ALICE O’CONNOR, aoconnor at history.ucsb.edu
Author of Poverty Knowledge: Social Science, Social Policy and the Poor in Twentieth Century U.S. History, O’Connor just wrote the piece “The War on Poverty at Fifty.” She said today: “The War on Poverty remains one of the most embattled — and least understood — of Great Society initiatives. Contrary to conservative detractors, the War on Poverty did not create ‘special privileges’ for the poor. Still less was it a vast expansion of ‘dependency’-inducing cash relief, relying far more on preventative health, nutrition, and old-age related expenditures to shore up the federal safety net and on signature programs such as Head Start, Job Corps, and community-based housing and economic development to create opportunities…
“More controversially, community action programs encouraged poor people to organize for basic rights that better-off Americans had come to expect as citizens of the world’s most affluent democracy and beneficiaries of the New Deal welfare state: to decent job and educational opportunities, fair labor standards, protections against economic insecurity, legal representation, and access to political participation, starting with the right to vote. For this the War on Poverty earned the enmity of a wide array of politically-entrenched constituencies, especially in the Jim Crow South. …

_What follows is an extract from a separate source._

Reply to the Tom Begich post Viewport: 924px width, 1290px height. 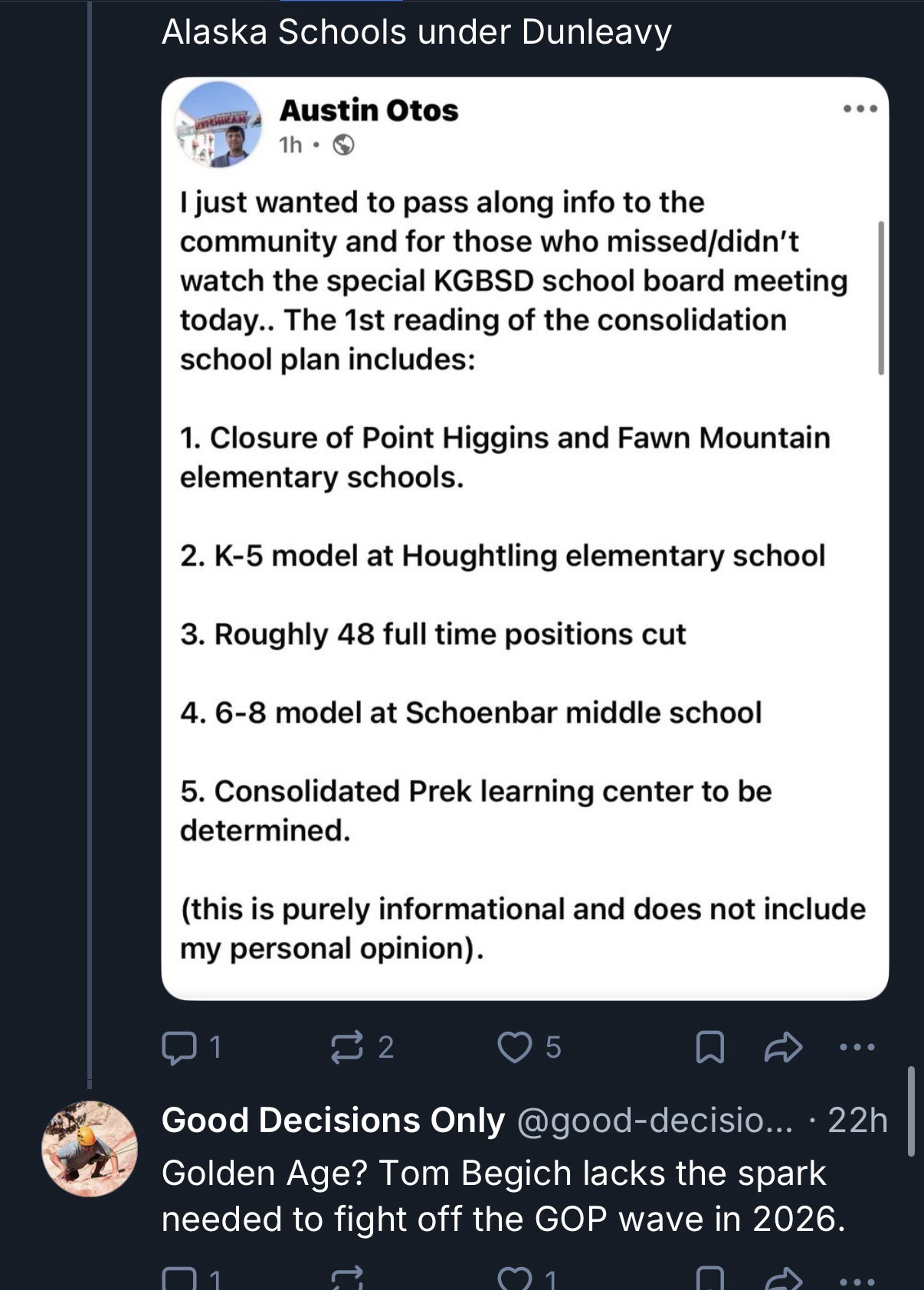click(x=179, y=1279)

“LBJ’s policies did not end poverty. … But that shouldn’t keep us from drawing lessons from its shortcomings as well as its accomplishments in building a progressive campaign against inequality. One is the importance of fighting the battle at the level of economic policy and structural reform rather than relying on redistributive social welfare policies alone. A second is that the problem of poverty cannot be resolved without addressing the deeper inequities of race, class, gender, geography, and power. … Third is that some of the fiercest battles of the War on Poverty were fought locally, as they continue to be today. … And fourth is the need to dethrone the narrative of failure…to recognize not just the capacity, but the political and moral imperative of committing the resources of democratic government to achieving a just and equitable economy.” O’Connor is professor of history at the University of California Santa Barbara.

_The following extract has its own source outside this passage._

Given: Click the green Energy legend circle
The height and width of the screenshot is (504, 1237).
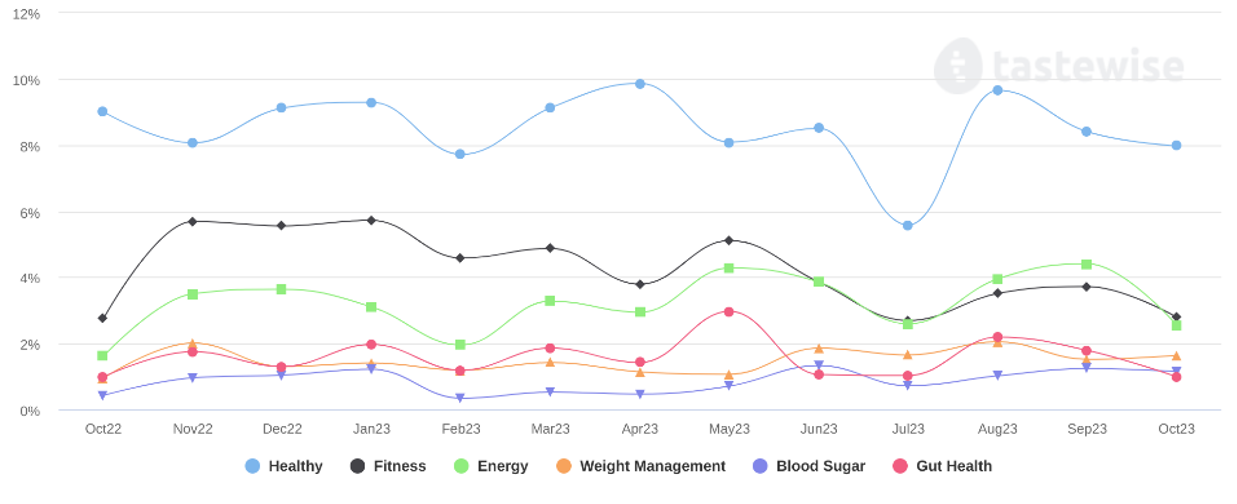Looking at the screenshot, I should 461,466.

ANNELISE ORLECK, annelise.orleck at dartmouth.edu
Orleck is co-editor of The War on Poverty A New Grassroots History, 1964-1980 and author of Storming Caesar’s Palace: How Black Mothers Fought Their Own War on Poverty. She said today: “Many — especially on the right — claim that the war on poverty failed. However, the fact is that it cut the child poverty rate in half in only ten years. The poverty rate has gone up and down but there is a direct correlation between poverty rates and the robustness of federal anti-poverty programs. … As a result, poverty rates have never reached the levels they were at prior to the enactment of the Economic Opportunity Act in 1964.
“The ‘great recession’ that began in 2008 would have caused infinitely more suffering if we did not have the food, shelter and income relief programs initiated under Lyndon Johnson and expanded under Richard Nixon and Jimmy Carter.
“Another key accomplishment of the war on poverty was that it expanded the political class. Poor people who had long been excluded from the political process fought for and got seats on housing, school and welfare boards. They also ran for office in local, state and even in federal elections. I would argue that the massive enlistment of poor people in the political process is one reason why conservatives are so anxious to view the war on poverty as a failure. Perhaps the more accurate view is that it succeeded all too well.”